Regarding a reset, unfortunately I have to do that frequently.  My other problem with the Kindle is that more than half the time just pressing the "on" button doesn't do anything and the only way to get the device to come on is to hold the button for 20 seconds (i.e. reset it).  I have done multiple resets (soft and hard) and even restored to factory settings.

I don't think you need to wrack your brains on this one any more...  Thanks for the help!

Paper library books are looking better all the time!


----------



## oceaneagle

BGinMD said:


> I can't contact the provider associated with the cell tower since we have a law in our county that anyone who puts up a tower has to agree to rent space to others to keep the number of towers to a minimum (i.e. anyone could be on that tower). When I was out, though, I tried to connect directly next to a different tower, probably also with multiple providers, and could see about 15 WiFi signals and had no trouble connecting).


How frustrating for you. there must be some 'authority' you can contact regarding the Tower. All countries have a telecommunications overseer. I also initially had a problem connecting to Wi-Fi but seemingly out of the blue it connected without my doing anything, strange but I didn't look the proverbial gift horse in the mouth.

As regards the constant re-sets. This seems to be a regular problem with the Kindle. I had to have my Kindle replaced after 8 months. I live in fear now of it going down again.
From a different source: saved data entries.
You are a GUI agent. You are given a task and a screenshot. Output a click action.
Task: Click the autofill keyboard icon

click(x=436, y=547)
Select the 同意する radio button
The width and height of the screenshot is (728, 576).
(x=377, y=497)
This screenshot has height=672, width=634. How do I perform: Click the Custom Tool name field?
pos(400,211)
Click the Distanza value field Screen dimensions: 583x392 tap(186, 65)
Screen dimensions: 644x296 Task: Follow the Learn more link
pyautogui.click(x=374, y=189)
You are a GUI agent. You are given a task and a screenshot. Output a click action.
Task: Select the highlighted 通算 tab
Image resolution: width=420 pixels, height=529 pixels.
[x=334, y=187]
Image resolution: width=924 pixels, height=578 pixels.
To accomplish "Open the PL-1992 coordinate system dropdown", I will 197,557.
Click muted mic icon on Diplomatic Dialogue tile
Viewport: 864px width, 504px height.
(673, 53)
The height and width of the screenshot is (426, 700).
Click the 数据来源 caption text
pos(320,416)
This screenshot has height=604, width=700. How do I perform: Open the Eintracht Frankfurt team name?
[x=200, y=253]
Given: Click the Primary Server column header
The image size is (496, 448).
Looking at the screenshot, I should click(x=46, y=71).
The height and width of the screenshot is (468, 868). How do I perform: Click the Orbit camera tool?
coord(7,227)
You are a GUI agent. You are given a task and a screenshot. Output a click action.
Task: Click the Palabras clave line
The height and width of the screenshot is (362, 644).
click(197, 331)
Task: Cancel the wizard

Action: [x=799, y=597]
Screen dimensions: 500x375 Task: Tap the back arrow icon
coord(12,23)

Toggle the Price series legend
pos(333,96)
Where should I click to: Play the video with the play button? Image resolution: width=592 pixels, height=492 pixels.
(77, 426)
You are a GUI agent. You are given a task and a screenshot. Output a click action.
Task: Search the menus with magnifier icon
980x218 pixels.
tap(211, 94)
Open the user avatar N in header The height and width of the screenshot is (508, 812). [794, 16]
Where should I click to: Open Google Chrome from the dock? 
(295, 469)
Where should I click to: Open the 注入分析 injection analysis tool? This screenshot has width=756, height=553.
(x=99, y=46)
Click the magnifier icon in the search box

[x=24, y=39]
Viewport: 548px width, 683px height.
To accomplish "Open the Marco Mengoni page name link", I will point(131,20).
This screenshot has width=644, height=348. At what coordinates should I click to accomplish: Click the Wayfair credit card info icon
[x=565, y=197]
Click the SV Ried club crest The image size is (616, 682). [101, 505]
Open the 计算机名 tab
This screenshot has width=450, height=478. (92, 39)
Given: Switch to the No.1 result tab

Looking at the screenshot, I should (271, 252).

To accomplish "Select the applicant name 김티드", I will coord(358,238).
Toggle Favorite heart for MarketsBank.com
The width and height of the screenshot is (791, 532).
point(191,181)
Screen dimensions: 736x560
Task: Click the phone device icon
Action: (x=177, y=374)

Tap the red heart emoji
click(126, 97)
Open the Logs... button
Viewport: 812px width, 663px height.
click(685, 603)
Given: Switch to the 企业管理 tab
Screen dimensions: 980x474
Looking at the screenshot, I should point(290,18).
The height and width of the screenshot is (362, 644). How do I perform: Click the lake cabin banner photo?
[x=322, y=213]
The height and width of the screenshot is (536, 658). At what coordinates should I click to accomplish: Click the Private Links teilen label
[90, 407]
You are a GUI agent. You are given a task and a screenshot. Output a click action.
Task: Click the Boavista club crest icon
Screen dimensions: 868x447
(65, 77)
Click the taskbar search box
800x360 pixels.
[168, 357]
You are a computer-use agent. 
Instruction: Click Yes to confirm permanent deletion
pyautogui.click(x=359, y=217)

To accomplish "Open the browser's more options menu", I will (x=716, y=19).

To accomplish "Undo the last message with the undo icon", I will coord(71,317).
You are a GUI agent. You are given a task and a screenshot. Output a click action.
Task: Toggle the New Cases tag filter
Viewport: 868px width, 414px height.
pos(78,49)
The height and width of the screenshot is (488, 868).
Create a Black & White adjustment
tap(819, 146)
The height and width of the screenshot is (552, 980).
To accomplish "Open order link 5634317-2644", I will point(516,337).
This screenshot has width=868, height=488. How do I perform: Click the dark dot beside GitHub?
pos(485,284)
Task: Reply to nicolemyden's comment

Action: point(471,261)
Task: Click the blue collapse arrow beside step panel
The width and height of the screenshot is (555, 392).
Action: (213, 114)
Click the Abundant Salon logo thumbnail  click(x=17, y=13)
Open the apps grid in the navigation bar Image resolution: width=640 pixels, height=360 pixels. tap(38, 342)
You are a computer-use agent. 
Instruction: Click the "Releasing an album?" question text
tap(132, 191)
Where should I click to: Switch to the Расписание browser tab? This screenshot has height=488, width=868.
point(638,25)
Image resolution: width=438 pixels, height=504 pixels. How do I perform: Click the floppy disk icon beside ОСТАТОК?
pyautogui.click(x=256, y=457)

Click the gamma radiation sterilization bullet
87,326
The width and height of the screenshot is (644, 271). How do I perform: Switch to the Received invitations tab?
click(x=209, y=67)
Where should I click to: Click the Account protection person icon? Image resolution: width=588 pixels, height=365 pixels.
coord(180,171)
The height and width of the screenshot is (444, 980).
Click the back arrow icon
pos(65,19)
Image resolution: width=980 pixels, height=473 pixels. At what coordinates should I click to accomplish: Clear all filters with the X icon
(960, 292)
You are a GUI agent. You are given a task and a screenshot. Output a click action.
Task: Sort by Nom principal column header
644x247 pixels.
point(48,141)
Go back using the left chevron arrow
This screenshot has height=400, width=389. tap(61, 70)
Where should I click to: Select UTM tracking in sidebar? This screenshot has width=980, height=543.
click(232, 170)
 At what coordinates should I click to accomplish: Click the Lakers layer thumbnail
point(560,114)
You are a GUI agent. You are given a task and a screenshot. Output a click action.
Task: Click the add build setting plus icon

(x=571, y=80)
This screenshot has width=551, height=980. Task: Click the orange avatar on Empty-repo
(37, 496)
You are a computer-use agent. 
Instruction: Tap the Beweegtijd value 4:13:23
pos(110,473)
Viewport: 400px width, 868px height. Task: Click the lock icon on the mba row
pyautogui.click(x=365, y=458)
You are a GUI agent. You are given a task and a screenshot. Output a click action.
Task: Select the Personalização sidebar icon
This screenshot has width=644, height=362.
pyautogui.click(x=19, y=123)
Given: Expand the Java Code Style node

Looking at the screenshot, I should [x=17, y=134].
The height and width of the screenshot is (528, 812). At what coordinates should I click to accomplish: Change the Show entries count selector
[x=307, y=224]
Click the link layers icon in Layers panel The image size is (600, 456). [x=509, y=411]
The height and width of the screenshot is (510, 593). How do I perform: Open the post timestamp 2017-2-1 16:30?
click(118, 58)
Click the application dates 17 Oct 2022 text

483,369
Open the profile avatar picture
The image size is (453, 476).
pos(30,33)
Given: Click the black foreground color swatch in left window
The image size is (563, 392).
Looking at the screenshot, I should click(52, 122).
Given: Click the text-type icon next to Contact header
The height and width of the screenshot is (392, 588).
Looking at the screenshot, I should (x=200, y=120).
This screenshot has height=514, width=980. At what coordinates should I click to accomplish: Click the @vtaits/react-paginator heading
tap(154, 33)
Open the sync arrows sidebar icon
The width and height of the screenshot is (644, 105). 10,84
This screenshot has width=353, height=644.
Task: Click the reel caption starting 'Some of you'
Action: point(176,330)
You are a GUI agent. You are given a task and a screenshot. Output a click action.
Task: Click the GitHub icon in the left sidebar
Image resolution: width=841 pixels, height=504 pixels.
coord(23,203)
I do hope your trials and tribulations come to an end as a working Kindle is great and when coupled with Calibre software is a joy.


----------



## shalym

BGinMD said:


> I don't want you to think I'm ignoring all your helpful ideas. I downloaded the WiFi Analyzer to my phone (really cool and may be useful later too), and our signal looked pretty good (strongest of those I could see).
> 
> I talked my husband into changing the router channel from 6 to 7 and now the access point won't come back up. (He's not a happy camper, since the laptop which worked fine no longer works of course).
> 
> I can't contact the provider associated with the cell tower since we have a law in our county that anyone who puts up a tower has to agree to rent space to others to keep the number of towers to a minimum (i.e. anyone could be on that tower). When I was out, though, I tried to connect directly next to a different tower, probably also with multiple providers, and could see about 15 WiFi signals and had no trouble connecting).
> 
> Regarding a reset, unfortunately I have to do that frequently. My other problem with the Kindle is that more than half the time just pressing the "on" button doesn't do anything and the only way to get the device to come on is to hold the button for 20 seconds (i.e. reset it). I have done multiple resets (soft and hard) and even restored to factory settings.
> 
> I don't think you need to wrack your brains on this one any more... Thanks for the help!
> 
> Paper library books are looking better all the time!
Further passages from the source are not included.